Regolith particles on the asteroid Itokawa were recovered by the Hayabusa mission. Their three-dimensional (3D) structure and other properties, revealed by x-ray microtomography, provide information on regolith formation. Modal abundances of minerals, bulk density (3.4 grams per cubic centimeter), and the 3D textures indicate that the particles represent a mixture of equilibrated and less-equilibrated LL chondrite materials. Evidence for melting was not seen on any of the particles. Some particles have rounded edges. Overall, the particles’ size and shape are different from those seen in particles from the lunar regolith. These features suggest that meteoroid impacts on the asteroid surface primarily form much of the regolith particle, and that seismic-induced grain motion in the smooth terrain abrades them over time.

The Hayabusa mission recovered at least 1534 particles from the smooth terrain of MUSES-C Regio on asteroid 25143 Itokawa (1, 2). These grains are less than a few hundred micrometers in diameter (3). These samples can be compared with the other extraterrestrial regolith to have been sampled, that of the Moon, which was sampled by the Apollo and Luna missions (4).

It is accepted that most meteorites originate from asteroids, as, for example, demonstrated by orbital determination from observed meteorite falls. Ground-based telescope observation (5) and remote-sensing observation by the Hayabusa spacecraft (6) indicate that the materials on S (IV)–type asteroid Itokawa are similar to LL5 or LL6 chondrites. Itokawa samples allow a direct validation of the relation between asteroidal and meteorite mineralogy. In addition, the properties of Itokawa particles allow studies of regolith formation on an asteroid. Here, we describe the three-dimensional (3D) structures of Itokawa particles by using x-ray microtomography to understand their textures, mineralogy, and shapes in comparison with those seen in meteorites and in lunar samples and use the results to infer how Itokawa’s regolith formed.

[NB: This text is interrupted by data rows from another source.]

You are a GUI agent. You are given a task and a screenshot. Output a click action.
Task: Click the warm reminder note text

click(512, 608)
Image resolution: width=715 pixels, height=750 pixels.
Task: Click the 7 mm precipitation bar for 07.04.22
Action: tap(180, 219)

Our imaging tomography experiments were made at beamline BL47XU of SPring-8 (7). We obtained 40 particles ranging from 30 to 180 μm in size from sample catcher A by tapping it (tapping samples). These particles were collected during the spacecraft’s second touchdown on the asteroid (2). These particles were imaged with effective spatial resolutions of ~200 or ~500 nm, which is sufficient for comparisons with the textures of ordinary chondrites. Successive 3D computed tomography (CT) images (fig. S1), which show quantitative 3D mineral distribution, were obtained. Mineralogy of the particle was derived by comparing a set of CT images taken at dual x-ray energies (7 and 8 keV) (fig. S2). In addition to the tapping samples, we swept 1534 particles from sample catcher A surface by using a Teflon (Dupont) spatula (spatula samples). We used a scanning electron microscope (SEM) to measure the size of 1469 particles larger than 0.5 μm (3).

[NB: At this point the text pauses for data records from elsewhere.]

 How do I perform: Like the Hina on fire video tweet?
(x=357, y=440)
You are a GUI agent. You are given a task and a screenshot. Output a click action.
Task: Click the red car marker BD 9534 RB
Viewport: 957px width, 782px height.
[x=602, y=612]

The CT images of different particles show substantial textural variations (Fig. 1). None of the textures is consistent with in situ melting caused by the impact of meteoroids, such as seen in the lunar agglutinates. The textures are also different from those of porous interplanetary dust particles and Stardust particles of cometary origin. Eighteen of the 40 particles are polymineralic, mainly composed of olivine, low-Ca pyroxene, high-Ca pyroxene, plagioclase, and/or troilite (e.g., Fig. 1A), whereas 22 particles are almost [>~80 volume (vol.) %] monomineralic and are dominated by olivine (Fig. 1B), low-Ca pyroxene (Fig. 1C), or plagioclase. Most of the particles seem to have equilibrated chondritic textures, suggesting thermal metamorphism (petrologic type of 5 and/or 6), whereas a few of them have less-equilibrated textures, such as a chondrule fragment where mesostasis and pyroxene with Ca zoning are seen (Fig. 1D). Some less-equilibrated materials are also present (3), suggesting that the Itokawa material is representative of a breccia. Voids, both spherical and elongated, are common in 15 of the particles (Fig. 1B). Seven particles contain cracks showing partially healed impact-generated fractures (Fig. 1A).

Fig. 1

Slice images of Itokawa particles obtained by microtomography with a gray scale showing the linear attenuation coefficient (LAC) of objects (from 0 to X cm−1), where X is the maximum LAC value in the CT images. (A) Sample RA-QD02-0063 (7 keV, X = 431 cm−1). (B) RA-QD02-0014 (7 keV, X = 287 cm−1). Some voids define a 3D plane (arrows). (C) RA-QD02-0042 (7 keV, X = 575 cm−1). (D) RA-QD02-0048 (7 keV, X = 431 cm−1). Concentric structure is a ring artifact. Bright edges of particles and voids are artifacts resulting from refraction contrast. Ol indicates olivine; LPx, low-Ca pyroxene; HPx, high-Ca pyroxene; Pl, plagioclase; CP, Ca phosphate; Tr, troilite; and Meso, mesostasis.

The total volume of the 40 particles obtained from CT image analysis (7) is 4.23 × 106 μm3. This corresponds to a sphere 201 μm in diameter (typical chondrule diameter in LL chondrites is ~900 μm). The modal mineral abundances (vol. %) of the entire 40-particle sample were obtained from the relative volumes of crystalline minerals in the 3D data of individual particles (64% olivine, 19% low-Ca pyroxene, 3% high-Ca pyroxene, 11% plagioclase, 2% troilite, ~0.02% kamacite, ~0.2% taenite, ~0.1% chromite, and ~0.01% Ca phosphates). These are similar to those of LL chondrites, although the abundance of troilite and metals is ~2% lower than those in the average LL chondrite (8) (table S1). The chemical and oxygen isotope data of Itokawa materials (3, 9) also show a similarity to LL chondrites.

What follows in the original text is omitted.